Narazie nie będę za dużo mówić, co sądzę o kupionych rzeczach, bo dopiero zaczęłam testy, a recenzje kremu do rąk Body Shop dodam niedługo.
Wszystkie dary
Mineralize skinfinish natural
odcień light plus
Narazie zauważyłam, że daje całkiem fajne krycie, super wygładzenie, satynowe wykończenie. Jednak trochę się boję, że nie poradzi sobie z moją tłustą skórą.
Olejek do zmywania makijażu 30ml
Póki co podchodzę do niego sceptycznie, zwłaszcze jeśli chodzi o stosunek cena/jakość, ale zobaczymy...

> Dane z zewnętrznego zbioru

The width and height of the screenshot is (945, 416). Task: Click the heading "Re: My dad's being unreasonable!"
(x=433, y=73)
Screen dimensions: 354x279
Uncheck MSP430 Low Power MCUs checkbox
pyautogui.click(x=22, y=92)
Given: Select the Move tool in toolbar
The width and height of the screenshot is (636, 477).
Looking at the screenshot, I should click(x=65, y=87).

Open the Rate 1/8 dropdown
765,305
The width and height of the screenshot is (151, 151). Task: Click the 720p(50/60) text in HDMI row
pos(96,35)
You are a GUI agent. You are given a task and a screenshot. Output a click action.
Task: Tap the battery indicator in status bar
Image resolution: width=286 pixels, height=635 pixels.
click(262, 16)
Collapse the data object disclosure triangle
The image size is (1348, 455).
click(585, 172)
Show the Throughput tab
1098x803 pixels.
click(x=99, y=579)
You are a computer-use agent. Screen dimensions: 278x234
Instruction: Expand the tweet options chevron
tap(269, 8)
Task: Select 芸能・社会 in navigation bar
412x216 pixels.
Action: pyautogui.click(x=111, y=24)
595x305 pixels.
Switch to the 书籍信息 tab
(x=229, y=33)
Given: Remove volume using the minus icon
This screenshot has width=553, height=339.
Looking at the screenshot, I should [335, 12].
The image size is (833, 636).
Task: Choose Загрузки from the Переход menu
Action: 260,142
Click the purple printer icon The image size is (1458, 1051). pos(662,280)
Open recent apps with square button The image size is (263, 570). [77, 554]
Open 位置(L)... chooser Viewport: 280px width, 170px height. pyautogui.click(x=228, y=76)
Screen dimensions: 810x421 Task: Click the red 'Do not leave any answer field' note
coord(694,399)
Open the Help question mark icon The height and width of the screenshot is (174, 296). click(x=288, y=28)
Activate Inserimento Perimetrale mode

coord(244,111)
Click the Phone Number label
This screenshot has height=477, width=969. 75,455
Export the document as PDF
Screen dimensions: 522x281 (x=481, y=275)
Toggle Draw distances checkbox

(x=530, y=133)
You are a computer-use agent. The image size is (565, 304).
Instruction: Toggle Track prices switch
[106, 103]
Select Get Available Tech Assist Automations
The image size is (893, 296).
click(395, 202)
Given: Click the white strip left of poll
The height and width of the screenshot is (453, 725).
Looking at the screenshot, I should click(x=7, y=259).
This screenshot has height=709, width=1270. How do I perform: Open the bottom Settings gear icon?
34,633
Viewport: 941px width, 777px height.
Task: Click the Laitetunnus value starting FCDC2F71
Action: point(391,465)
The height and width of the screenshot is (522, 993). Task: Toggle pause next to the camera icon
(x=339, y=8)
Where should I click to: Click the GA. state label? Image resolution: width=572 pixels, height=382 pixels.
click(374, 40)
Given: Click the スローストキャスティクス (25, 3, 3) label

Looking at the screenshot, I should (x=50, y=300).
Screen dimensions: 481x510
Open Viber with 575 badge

Cienie, czyli: Vanilla, Sketch, Smut, Deep Truth
vanilla
sketch
smut
deep truth
Póki co z cieni jestem zadowolona ze wszystkich :) Deep Truth ma absolutnie niesamowite nasycenie, co średnio widać na zdjęciach. Na vanille zostałam namówiona i nie jestem pewna, czy na tak zwykły cień warto wydać tyle pieniędzy.. cóż tak czy siak na pewno się przyda :)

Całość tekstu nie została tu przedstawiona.